Right, nodes keep transactions in their working set until they get into a block. If a transaction reaches 90% of nodes, then each time a new block is found, it has a 90% chance of being in it.> Or for example, what if a node is keeping two or more chains around as
> it waits to see which grows fastest, and a block comes in for chain A
> which would include a double-spend of a coin that is in chain B? Is that
> checked for or not? (This might happen if someone double-spent and two
> different sets of nodes heard about the two different transactions with
> the same coin.)
That does not need to be checked for. The transaction in whichever branch ends up getting ahead becomes the valid one, the other is invalid. If someone tries to double spend like that, one and only one spend will always become valid, the others invalid.Receivers of transactions will normally need to hold transactions for perhaps an hour or more to allow time for this kind of possibility to be resolved. They can still re-spend the coins immediately, but they should wait before taking an action such as shipping goods.
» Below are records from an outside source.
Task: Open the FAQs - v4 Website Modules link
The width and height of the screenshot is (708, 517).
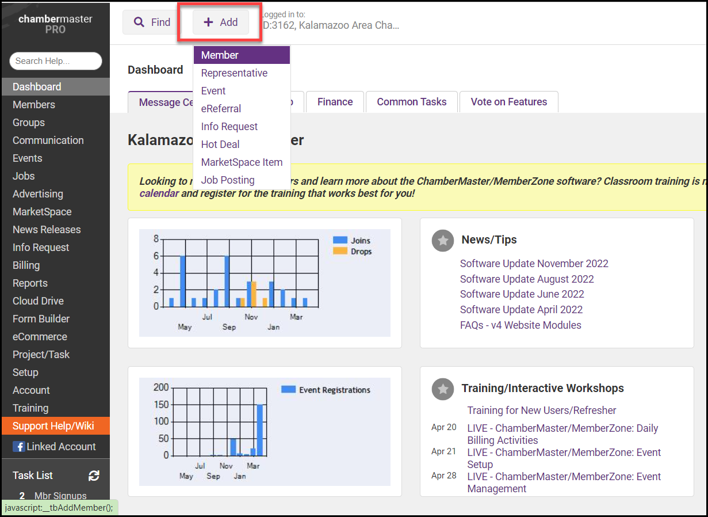Action: click(x=521, y=325)
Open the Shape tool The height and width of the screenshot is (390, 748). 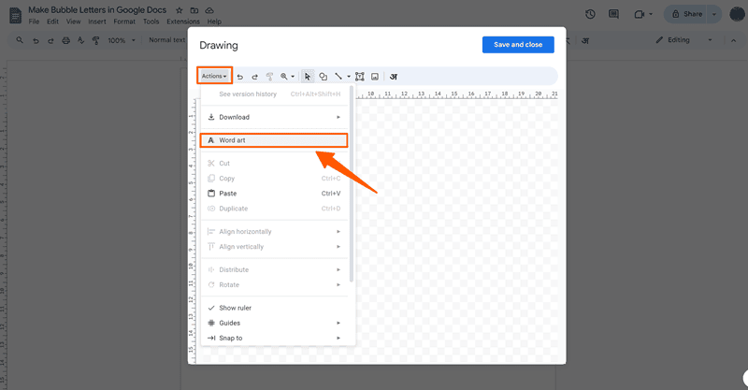coord(323,76)
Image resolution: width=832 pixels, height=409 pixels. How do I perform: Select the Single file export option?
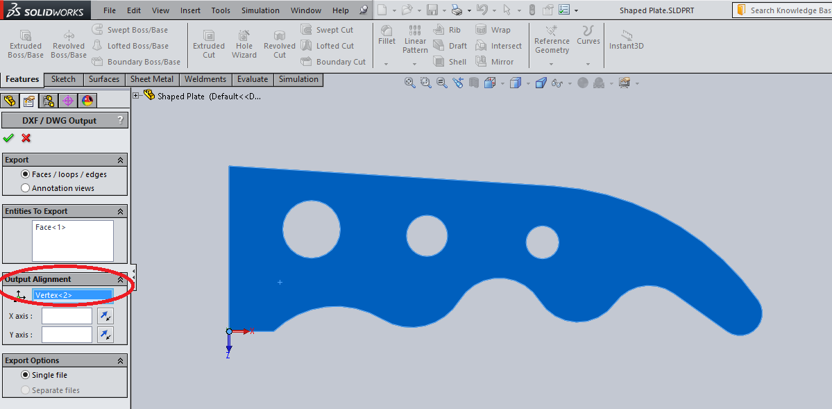[x=26, y=375]
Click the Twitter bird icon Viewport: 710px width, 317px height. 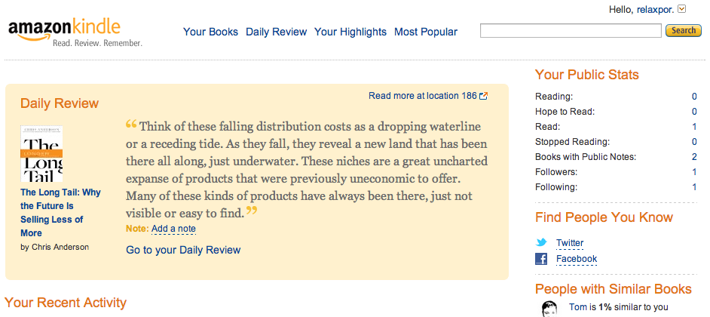541,243
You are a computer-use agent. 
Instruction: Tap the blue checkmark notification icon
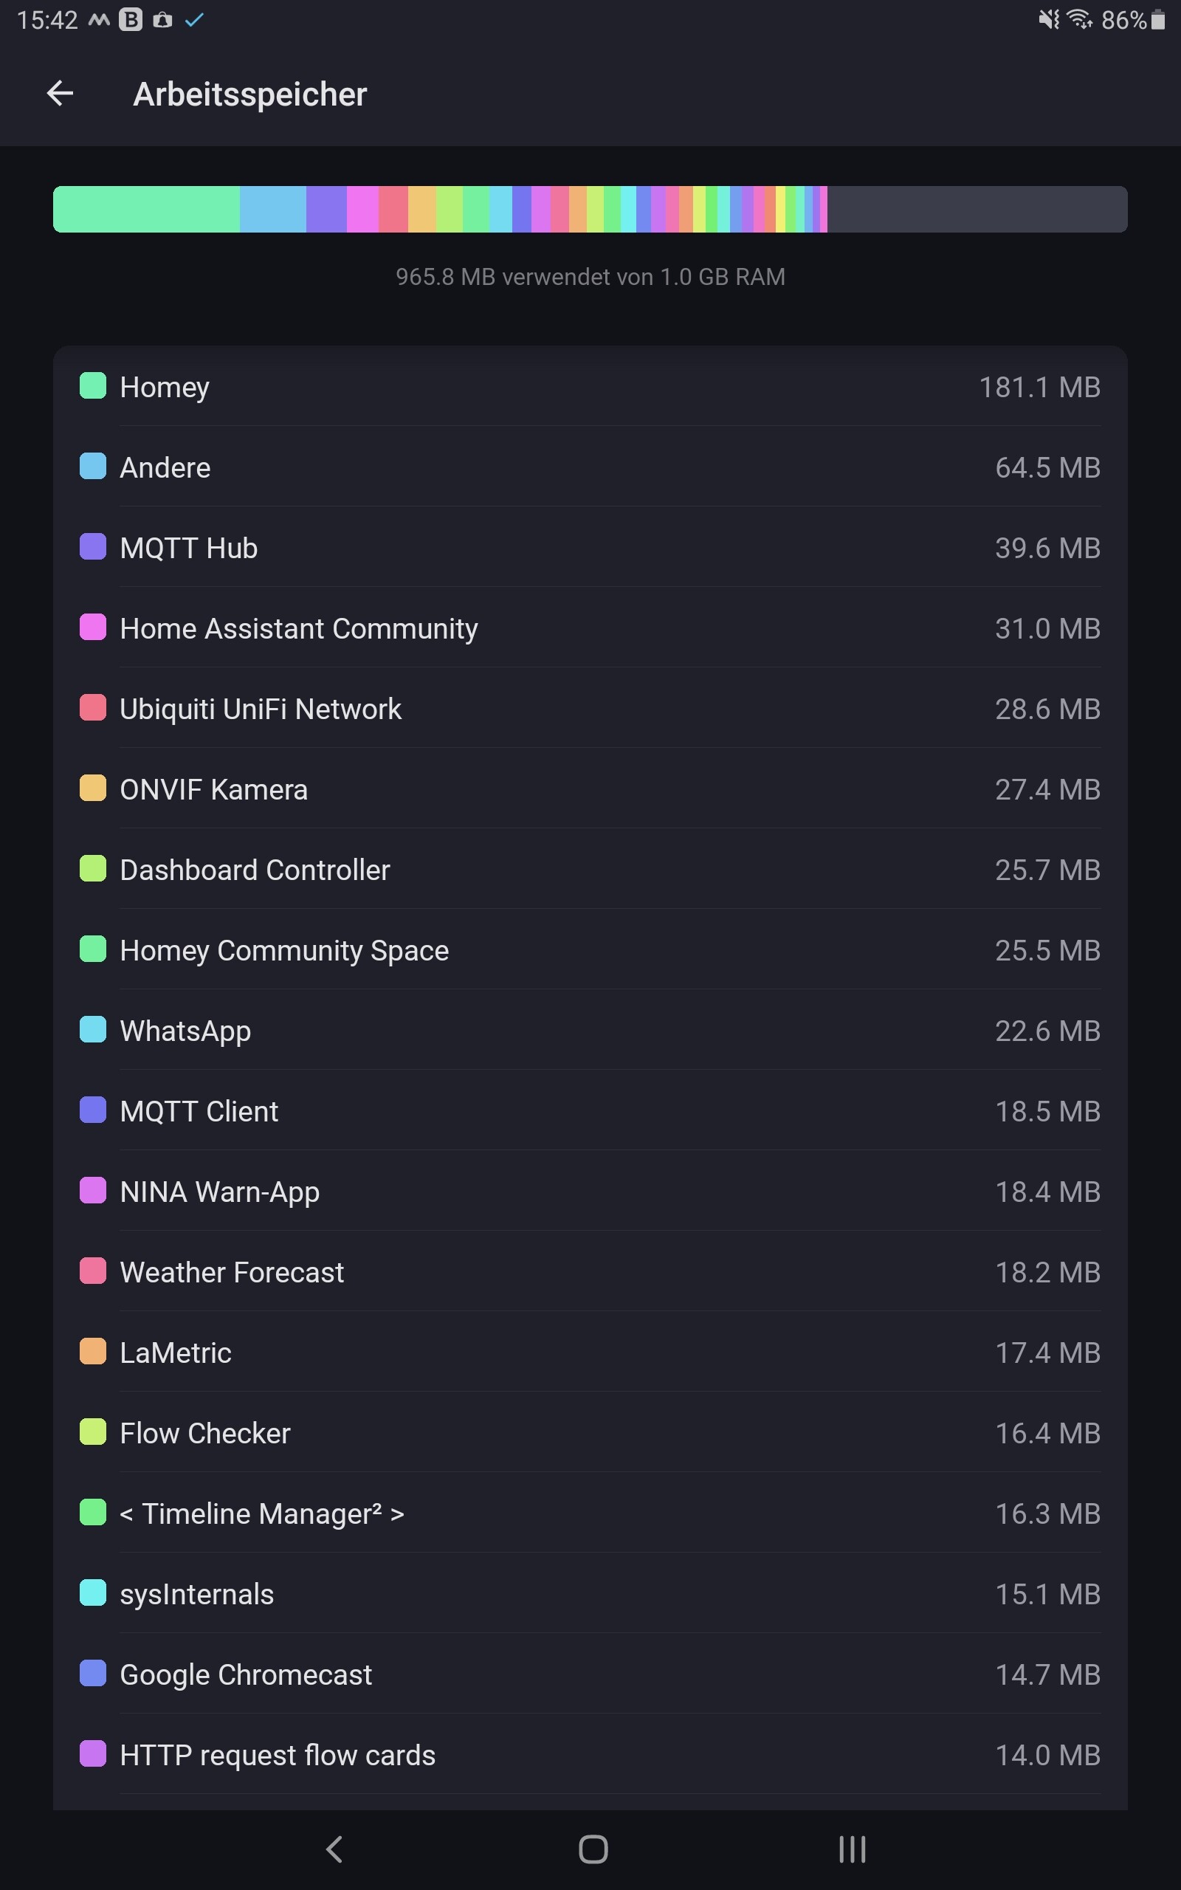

> I also don’t understand exactly how double-spending, or cancelling
> transactions, is accomplished by a superior attacker who is able to muster
> more computing power than all the honest participants. I see that he can
> create new blocks and add them to create the longest chain, but how can
> he erase or add old transactions in the chain? As the attacker sends out
> his new blocks, aren’t there consistency checks which honest nodes can
> perform, to make sure that nothing got erased? More explanation of this
> attack would be helpful, in order to judge the gains to an attacker from
> this, versus simply using his computing power to mint new coins honestly.
The attacker isn’t adding blocks to the end. He has to go back and redo the block his transaction is in and all the blocks after it, as well as any new blocks the network keeps adding to the end while he’s doing that. He’s rewriting history. Once his branch is longer, it becomes the new valid one.
This touches on a key point. Even though everyone present may see the shenanigans going on, there’s no way to take advantage of that fact.
It is strictly necessary that the longest chain is always considered the valid one. Nodes that were present may remember that one branch was there first and got replaced by another, but there would be no way for them to convince those who were not present of this. We can’t have subfactions of nodes that cling to one branch that they think was first, others that saw another branch first, and others that joined later and never saw what happened. The CPU power proof-of-work vote must have the final say. The only way for everyone to stay on the same page is to believe that the longest chain is always the valid one, no matter what.
> As far as the spending transactions, what checks does the recipient of a
> coin have to perform? Does she need to go back through the coin’s entire
> history of transfers, and make sure that every transaction on the list is
> indeed linked into the “timestamp” block chain? Or can she just do the
> latest one?
The recipient just needs to verify it back to a depth that is sufficiently far back in the block chain, which will often only require a depth of 2 transactions. All transactions before that can be discarded.
> Do the timestamp nodes check transactions, making sure that
> the previous transaction on a coin is in the chain, thereby enforcing
> the rule that all transactions in the chain represent valid coins?
Right, exactly. When a node receives a block, it checks the signatures of every transaction in it against previous transactions in blocks. Blocks can only contain transactions that depend on valid transactions in previous blocks or the same block. Transaction C could depend on transaction B in the same block and B depends on transaction A in an earlier block.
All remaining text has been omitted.